C’est l’histoire d’une nouvelle capitulation face à la tyrannie progressiste transformant peu à peu notre société en bocal de laboratoire puant le formol. Le protocole étant jugé sexiste par les défenseurs des droits des femmes, la direction du Tour de France, capitulant en rase campagne sous la pression du camp du Bien, vient de faire savoir que les hôtesses ne remettront plus les maillots ni n’accorderont plus de bisous aux cracks de la petite reine, question de ne plus heurter la susceptibilité de ces suffragettes ne supportant plus la présence à leurs yeux dégradante d’une accorte demoiselle légèrement vêtue donnant l’accolade aux forçats des cols et aux funambules des sprints.

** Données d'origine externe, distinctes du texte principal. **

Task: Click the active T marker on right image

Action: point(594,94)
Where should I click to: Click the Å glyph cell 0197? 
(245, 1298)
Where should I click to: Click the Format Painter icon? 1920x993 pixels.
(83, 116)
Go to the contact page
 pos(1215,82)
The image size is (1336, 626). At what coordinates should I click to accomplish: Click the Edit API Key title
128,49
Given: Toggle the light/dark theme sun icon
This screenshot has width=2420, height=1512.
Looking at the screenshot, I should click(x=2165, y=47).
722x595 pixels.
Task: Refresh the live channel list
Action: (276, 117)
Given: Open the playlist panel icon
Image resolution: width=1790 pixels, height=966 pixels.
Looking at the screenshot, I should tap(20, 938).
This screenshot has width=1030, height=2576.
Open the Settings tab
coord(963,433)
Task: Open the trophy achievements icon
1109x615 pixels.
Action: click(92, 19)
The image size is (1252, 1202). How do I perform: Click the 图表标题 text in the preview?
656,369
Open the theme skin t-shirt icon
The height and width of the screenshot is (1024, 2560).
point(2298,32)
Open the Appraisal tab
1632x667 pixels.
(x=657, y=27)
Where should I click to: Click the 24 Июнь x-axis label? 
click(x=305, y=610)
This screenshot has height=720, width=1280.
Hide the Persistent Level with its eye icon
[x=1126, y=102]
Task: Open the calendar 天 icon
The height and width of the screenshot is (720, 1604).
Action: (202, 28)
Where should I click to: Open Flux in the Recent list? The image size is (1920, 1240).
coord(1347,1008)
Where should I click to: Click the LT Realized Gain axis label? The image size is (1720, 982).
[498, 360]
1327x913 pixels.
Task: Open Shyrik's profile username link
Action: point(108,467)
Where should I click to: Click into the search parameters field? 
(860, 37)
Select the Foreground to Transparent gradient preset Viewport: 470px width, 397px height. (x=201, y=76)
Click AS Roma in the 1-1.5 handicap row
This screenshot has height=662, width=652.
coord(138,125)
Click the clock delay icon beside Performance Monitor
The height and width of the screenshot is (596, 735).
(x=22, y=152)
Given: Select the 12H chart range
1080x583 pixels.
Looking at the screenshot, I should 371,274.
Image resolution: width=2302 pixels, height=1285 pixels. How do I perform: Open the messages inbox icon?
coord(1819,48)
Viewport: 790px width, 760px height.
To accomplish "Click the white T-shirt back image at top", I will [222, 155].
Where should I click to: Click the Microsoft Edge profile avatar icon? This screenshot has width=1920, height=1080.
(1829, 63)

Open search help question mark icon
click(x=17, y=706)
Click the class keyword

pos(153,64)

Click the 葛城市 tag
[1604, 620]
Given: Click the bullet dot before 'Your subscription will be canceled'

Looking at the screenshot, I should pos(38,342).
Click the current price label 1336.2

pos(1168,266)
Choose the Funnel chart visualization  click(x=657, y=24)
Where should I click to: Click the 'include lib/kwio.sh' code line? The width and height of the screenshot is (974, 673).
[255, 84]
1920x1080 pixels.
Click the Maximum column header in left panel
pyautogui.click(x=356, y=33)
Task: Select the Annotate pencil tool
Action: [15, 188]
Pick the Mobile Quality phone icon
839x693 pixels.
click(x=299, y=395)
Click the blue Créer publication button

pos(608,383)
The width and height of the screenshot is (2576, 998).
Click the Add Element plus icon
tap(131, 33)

Eddy Merckx pourra donc longtemps encore se féliciter d’avoir connu une époque que Remco Evenepoel ne vivra jamais, celle d’une Grand Boucle fleurant bon la fantaisie, le charme et la coquetterie. Voilà une… étape de plus sur la route de la connerie humaine qui ne s’arrêtera malheureusement pas en si mauvais chemin.

Après cette dernière conquête, les obnubilées de l’égalité sexiste exigeront bientôt que les dames puissent concourir en même temps que les hommes afin de mettre un terme à cette intolérable discrimination vantant essentiellement pendant un mois les mâles coups de pédales des as de la bécane. Tant qu’à faire, elles noueront un pacte avec leurs amis antiracistes des BLM et formeront un tandem de choc pour revendiquer une représentation paritaire des noir(e)s dans le peloton.

Le débonnaire patron du Tour, Christian Preud’homme n’est pas sorti de l’auberge. Il n’y fait qu’entrer. Quant aux équipes télévisées chargées de couvrir l’événement, elles auront tout intérêt, sous peine de C4, à réviser leurs classiques en évitant les gros plans sur les poitrines trop généreuses ou décolletées des spectatrices. Leurs collègues appelés à couvrir la prochaine coupe du monde de football, eux, ont déjà été drillés de longue date par la FIFA. Dans les tribunes du Qatar, il leur sera juste permis de braquer leurs caméras et de zoomer sur des barbus. Des barbus, encore des barbus, toujours des barbus. Du match d’ouverture à la finale.